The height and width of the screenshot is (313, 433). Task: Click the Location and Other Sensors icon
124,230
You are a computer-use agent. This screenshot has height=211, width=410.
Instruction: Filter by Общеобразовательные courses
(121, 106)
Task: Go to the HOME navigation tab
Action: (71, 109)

Directions for this task
Render every line of the records above as a JSON list of strings, one string per line, omitting any blank lines.

Solution to this task
[
  "The height and width of the screenshot is (313, 433). Task: Click the Location and Other Sensors icon",
  "124,230",
  "You are a computer-use agent. This screenshot has height=211, width=410.",
  "Instruction: Filter by Общеобразовательные courses",
  "(121, 106)",
  "Task: Go to the HOME navigation tab",
  "Action: (71, 109)"
]